The answer must be an exact copy of the lines from the one with "Sort table by 交易量 % header" through the final line below, with no pictures and nothing else.

(Data extract Opens)

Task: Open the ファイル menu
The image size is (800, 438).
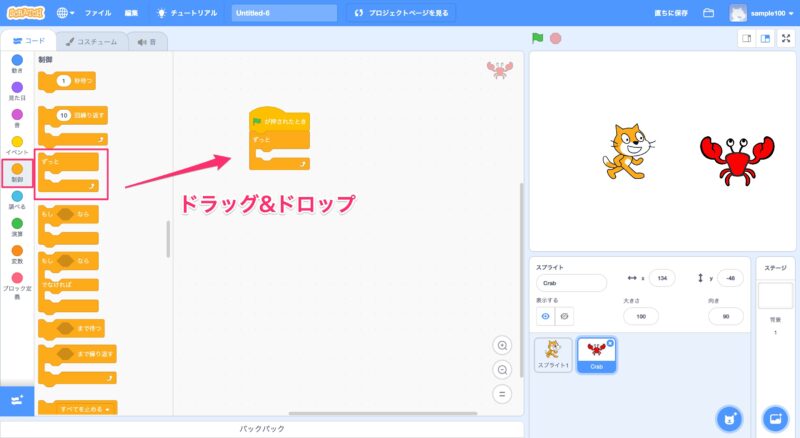Action: (98, 13)
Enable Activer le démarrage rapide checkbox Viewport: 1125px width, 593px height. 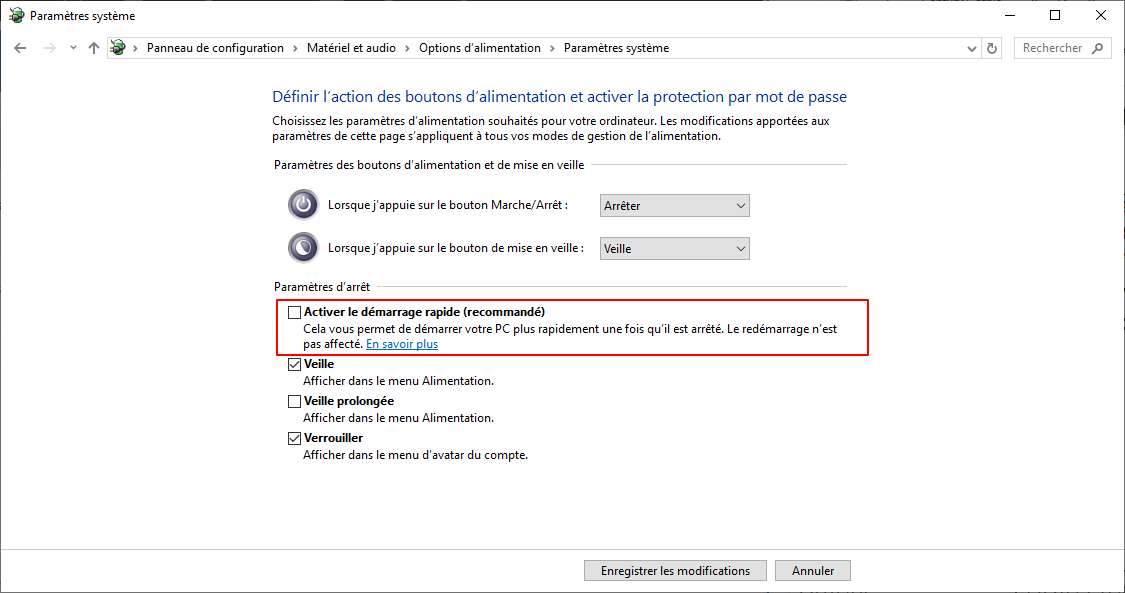pos(294,312)
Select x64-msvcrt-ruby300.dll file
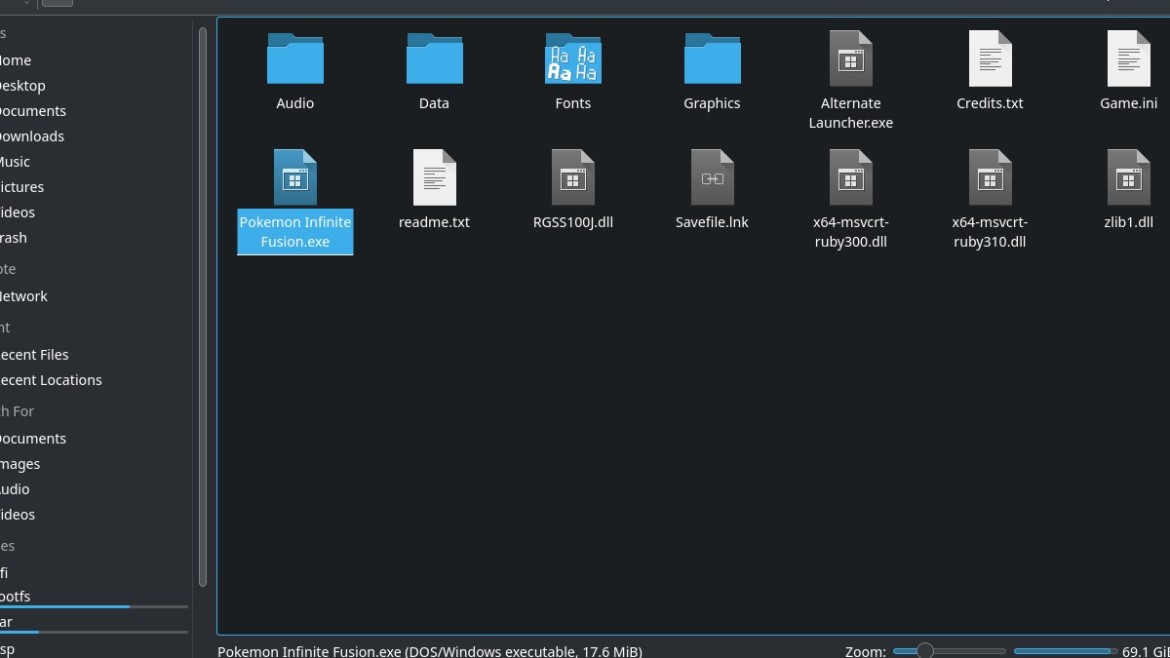1170x658 pixels. point(851,178)
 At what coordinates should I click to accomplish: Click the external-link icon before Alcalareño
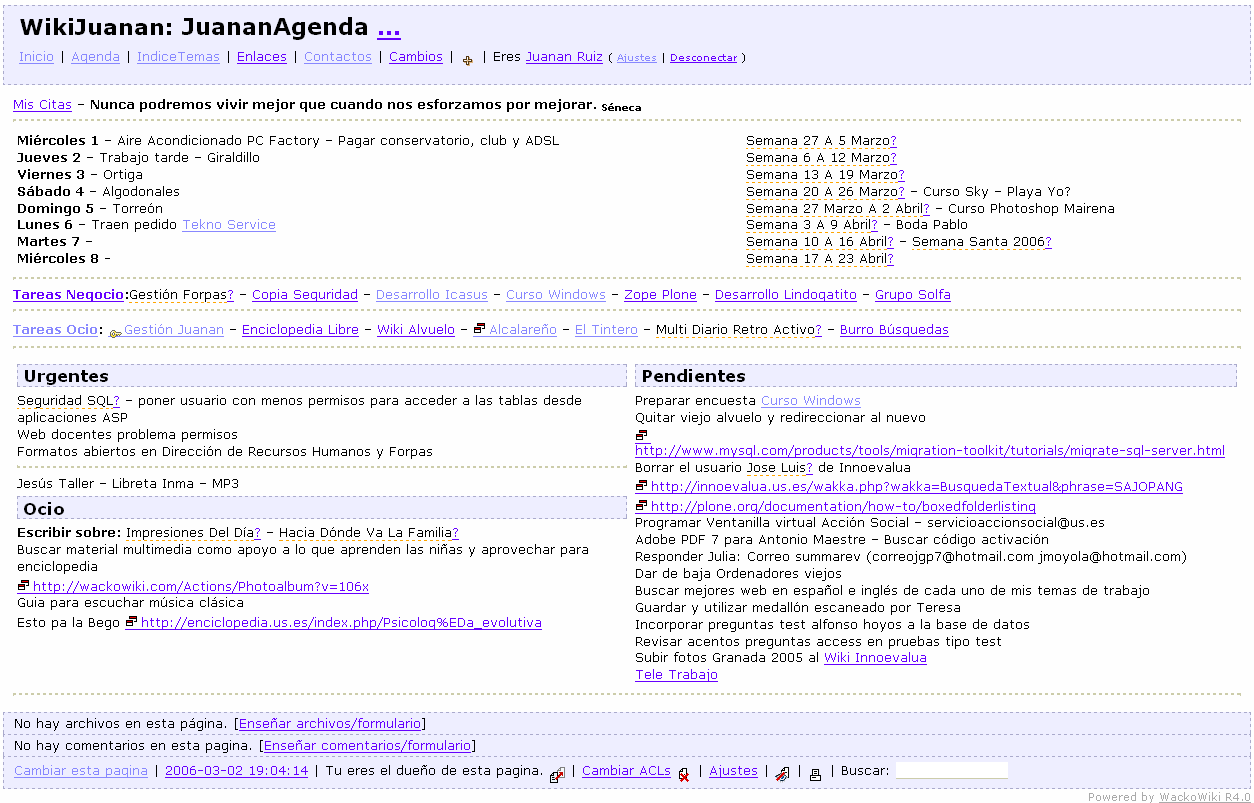pyautogui.click(x=479, y=329)
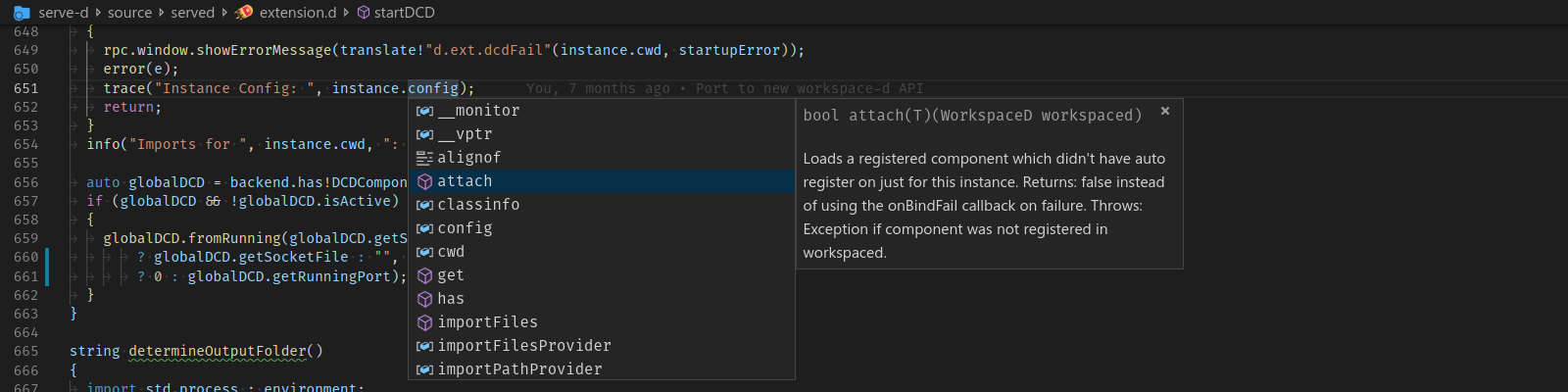Expand the startDCD breadcrumb symbol list
This screenshot has height=392, width=1568.
pyautogui.click(x=404, y=13)
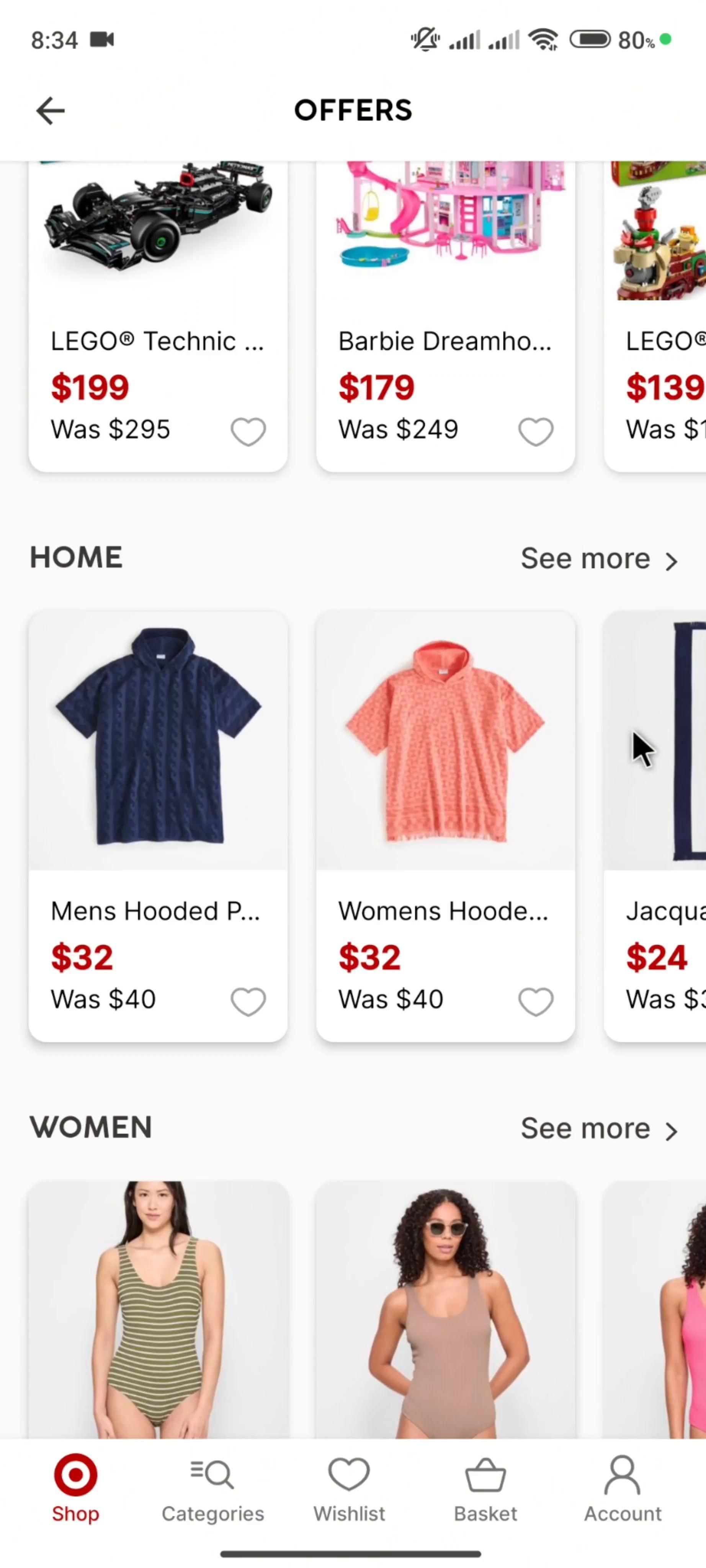Expand HOME section via See more
The height and width of the screenshot is (1568, 706).
[x=599, y=559]
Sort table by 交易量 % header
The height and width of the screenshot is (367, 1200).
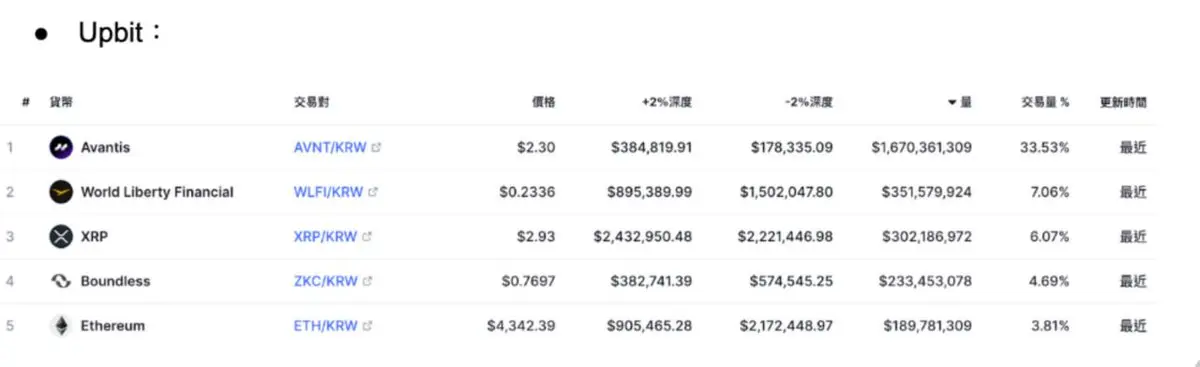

(Data extract Closes)

**Response**
Sort table by 交易量 % header
The height and width of the screenshot is (367, 1200).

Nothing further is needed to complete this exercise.